More legal woes: Wells Fargo has been hit with yet another accusation of cheating its customers. CNN Money reported Friday the bank is being sued by some of its small business clients for allegedly overcharging them for processing credit card transactions over several years. According to the suit, a joint venture that is 60% owned by Wells Fargo and 40% by First Data charged “massive early termination fees” to small businesses who tried to leave.
Amid the wave of new scandals at Wells, “now seems an odd time” for the Federal Reserve to suggest lightening the load on bank boards of directors and “to reduce communications between regulators and bank boards,” New York Times financial columnist Gretchen Morgenson writes.
“While some Wells Fargo shareholders are urging the bank’s directors to sharpen their scrutiny in the wake of continuing misconduct, it’s noteworthy that new regulatory guidance put forward by the [Fed] would go in the opposite direction,” she says. “Intended to lighten a regulatory burden, the Fed’s idea could result in less information for directors about problems that government overseers have uncovered at an institution.”
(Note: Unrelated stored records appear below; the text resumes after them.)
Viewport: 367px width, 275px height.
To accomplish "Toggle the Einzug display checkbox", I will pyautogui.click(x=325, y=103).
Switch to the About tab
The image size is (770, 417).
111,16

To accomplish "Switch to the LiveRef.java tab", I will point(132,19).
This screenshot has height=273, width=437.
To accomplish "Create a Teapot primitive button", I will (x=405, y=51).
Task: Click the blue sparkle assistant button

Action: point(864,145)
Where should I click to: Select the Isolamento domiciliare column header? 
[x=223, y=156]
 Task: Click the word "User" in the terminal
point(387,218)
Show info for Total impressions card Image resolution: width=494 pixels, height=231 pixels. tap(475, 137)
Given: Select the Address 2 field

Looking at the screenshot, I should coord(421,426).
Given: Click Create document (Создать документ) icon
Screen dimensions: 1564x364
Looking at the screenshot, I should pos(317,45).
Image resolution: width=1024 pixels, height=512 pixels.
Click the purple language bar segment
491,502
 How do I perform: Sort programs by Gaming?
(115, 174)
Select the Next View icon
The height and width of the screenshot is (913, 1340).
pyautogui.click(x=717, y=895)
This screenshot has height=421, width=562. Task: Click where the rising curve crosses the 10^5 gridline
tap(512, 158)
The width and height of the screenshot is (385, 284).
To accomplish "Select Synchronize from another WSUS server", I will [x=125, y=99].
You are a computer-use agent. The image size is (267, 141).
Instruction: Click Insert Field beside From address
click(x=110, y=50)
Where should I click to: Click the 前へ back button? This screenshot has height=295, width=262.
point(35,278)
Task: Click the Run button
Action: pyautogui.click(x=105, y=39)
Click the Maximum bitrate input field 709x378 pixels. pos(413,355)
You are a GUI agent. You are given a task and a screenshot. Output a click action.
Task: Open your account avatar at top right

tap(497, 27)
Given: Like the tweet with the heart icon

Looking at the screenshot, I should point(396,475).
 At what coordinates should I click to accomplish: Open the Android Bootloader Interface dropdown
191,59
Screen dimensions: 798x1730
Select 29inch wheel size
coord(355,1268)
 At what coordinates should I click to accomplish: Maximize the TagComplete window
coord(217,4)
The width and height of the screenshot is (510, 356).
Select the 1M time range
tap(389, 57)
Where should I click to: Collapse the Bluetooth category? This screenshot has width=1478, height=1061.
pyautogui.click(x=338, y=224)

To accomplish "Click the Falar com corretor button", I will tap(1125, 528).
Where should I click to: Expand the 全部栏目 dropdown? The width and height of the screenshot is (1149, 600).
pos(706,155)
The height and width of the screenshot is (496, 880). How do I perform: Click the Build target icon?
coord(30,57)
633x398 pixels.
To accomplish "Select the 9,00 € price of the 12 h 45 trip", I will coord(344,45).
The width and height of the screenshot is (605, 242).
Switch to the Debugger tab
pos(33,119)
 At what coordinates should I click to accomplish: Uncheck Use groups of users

Bitcoin bounce: The price of bitcoin jumped over the $4,000 mark over the weekend for the first time in its nine-year history. The price of the digital currency is up more than 25% so far this month and has more than quadrupled so far this year, even as other digital currencies have tanked. Many of those currencies were issued this year in initial coin offerings by tech startups.
“But while the meteoric rise is good for speculators, it is extremely bad news for people who wish to see Bitcoin’s adoption as a functional currency,” says Ethan Wolff-Mann, a Yahoo Finance columnist. “Bitcoin has been behaving much more like a long-term, buy-and-hold investment than a currency for daily use. For Bitcoin to gain traction, it has to achieve at least a semblance of steady value.”
Wall Street Journal
Making progress: While President Trump’s legislative agenda seems to be bogged down in Congress, his administration “has begun laying the groundwork to change some of the myriad rules that Wall Street has sought for years to overturn or water down,” the paper reports. “Just over six months into the Trump administration, regulators are setting the stage for a wave of eased rules.”
“On most topics, we are still awaiting the approval of appointees, but it is encouraging that there are some issues, some of which are technical but incredibly important to running a bank, where some progress is being made,” Greg Baer, president of the Clearing House Association, told the paper.
Being flexible: Balancing "the desire of IT staff to participate in open-source groups with the bank’s need to protect sensitive projects and plans,” can be tricky. according to Antoine Shagoury, State Street’s global chief information officer. He discusses the situation in the CIO Journal column. “We have to sell them on the opportunity to work here,” Shagoury said. “We’re looking at how to seed innovation.”
Bad mix: Performance pay for bankers generates no positives, city editor Jonathan Ford writes in an op-ed. “In the 10 years since the financial crisis, much of the debate about bankers’ bonuses has fixated on the scale and structure of these controversial payments,” he writes. “What is less discussed is whether they serve any beneficial purpose and, indeed, whether commercial bankers should receive performance-related pay at all.”
“We used to be told to go out and club the baby seals: mom-pop-shops that had no legal support.” — A former Wells Fargo Merchant Services employee who said the bank overcharged small business customers.